Hunter Biden’s lifelong addiction struggles laid bare in memoir Beautiful Things – from living with a cocaine addict to first drinking alcohol at the age of eight

- In his hard-hitting memoir, Hunter Biden says he once believed his superpower was ‘the ability to find crack in any town … no matter how unfamiliar the terrain’
- Busted for drugs possession at 18, US President Joe Biden’s son cycled through addiction and rehab throughout his life as a family man, lawyer and lobbyist

“After Beau died, I never felt more alone. I lost hope,” he writes. He credits his second wife, Melissa Cohen Biden, with helping him sober up, along with the love from his father and late brother.
Before meeting his future wife in California, Hunter cycled through addiction, rehab and sobriety, all while managing to have a family and career as a lawyer and lobbyist. His family tried to intervene sometime in 2019 after his mother, Jill Biden, called and invited him to a family dinner in Delaware.
But Hunter sensed that more than a hot meal was on the table after he saw his three daughters and two counsellors from a Pennsylvania rehab centre where he had been a patient.

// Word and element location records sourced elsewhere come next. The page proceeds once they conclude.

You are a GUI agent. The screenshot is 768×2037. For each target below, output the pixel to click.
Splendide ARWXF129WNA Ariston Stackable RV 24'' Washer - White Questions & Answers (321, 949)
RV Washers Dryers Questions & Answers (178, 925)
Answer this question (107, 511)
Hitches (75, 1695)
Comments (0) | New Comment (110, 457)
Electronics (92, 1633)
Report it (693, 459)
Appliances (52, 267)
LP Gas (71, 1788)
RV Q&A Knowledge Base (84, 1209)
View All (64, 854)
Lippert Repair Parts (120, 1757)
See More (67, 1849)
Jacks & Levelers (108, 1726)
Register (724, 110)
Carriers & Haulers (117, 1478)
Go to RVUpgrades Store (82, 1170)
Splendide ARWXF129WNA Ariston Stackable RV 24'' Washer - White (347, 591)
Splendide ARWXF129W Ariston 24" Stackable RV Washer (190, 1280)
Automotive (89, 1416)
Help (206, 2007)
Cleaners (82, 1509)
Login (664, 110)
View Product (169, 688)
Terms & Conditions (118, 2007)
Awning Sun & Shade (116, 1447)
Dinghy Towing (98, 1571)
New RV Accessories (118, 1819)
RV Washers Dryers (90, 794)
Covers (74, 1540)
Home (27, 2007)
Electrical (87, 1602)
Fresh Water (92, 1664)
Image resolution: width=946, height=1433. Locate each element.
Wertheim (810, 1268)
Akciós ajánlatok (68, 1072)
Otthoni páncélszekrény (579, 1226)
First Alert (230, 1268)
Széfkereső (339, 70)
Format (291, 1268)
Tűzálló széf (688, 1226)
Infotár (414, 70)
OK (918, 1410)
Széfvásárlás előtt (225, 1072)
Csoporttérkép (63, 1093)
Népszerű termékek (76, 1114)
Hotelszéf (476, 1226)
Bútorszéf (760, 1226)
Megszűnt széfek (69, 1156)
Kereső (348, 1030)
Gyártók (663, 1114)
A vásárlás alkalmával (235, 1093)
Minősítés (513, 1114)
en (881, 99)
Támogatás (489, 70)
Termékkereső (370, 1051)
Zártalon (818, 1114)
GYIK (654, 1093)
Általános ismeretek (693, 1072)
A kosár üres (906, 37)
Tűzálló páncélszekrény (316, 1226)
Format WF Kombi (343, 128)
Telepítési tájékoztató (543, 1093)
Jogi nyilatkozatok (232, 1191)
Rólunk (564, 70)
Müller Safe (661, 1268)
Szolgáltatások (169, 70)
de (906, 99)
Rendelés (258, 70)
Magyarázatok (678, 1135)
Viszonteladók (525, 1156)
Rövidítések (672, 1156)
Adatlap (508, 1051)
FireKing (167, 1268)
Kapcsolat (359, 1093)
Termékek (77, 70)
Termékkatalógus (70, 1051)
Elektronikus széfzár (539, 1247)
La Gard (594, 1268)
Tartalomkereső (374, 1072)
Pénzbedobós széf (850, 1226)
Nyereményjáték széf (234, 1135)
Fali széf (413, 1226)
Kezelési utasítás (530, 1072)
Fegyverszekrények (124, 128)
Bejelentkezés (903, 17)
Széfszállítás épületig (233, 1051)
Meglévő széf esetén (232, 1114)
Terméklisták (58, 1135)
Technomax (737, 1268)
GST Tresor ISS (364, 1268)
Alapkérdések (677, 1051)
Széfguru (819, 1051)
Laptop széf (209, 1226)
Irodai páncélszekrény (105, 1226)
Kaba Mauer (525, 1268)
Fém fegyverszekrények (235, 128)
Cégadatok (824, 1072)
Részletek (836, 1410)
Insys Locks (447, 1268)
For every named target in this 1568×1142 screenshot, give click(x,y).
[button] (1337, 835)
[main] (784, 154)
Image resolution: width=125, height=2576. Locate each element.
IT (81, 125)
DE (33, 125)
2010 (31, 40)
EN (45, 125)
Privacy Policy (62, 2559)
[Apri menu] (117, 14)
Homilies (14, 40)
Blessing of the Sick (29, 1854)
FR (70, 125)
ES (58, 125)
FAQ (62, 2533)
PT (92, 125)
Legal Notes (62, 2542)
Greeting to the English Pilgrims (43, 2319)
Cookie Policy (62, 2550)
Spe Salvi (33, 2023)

“For the next two days, while everybody who’d been at my parents’ house thought I was safe and sound at the centre, I sat in my room and smoked the crack I’d tucked away in my travelling bag,” he wrote. “I then boarded a plane for California and ran and ran and ran. Until I met Melissa.”

The first drink Hunter remembers having was a flute of champagne. He was eight years old and at an election-night party in Delaware celebrating his father’s re-election to the Senate in 1978. He says he didn’t know what he was doing because “to me, champagne was just a fizzy drink”.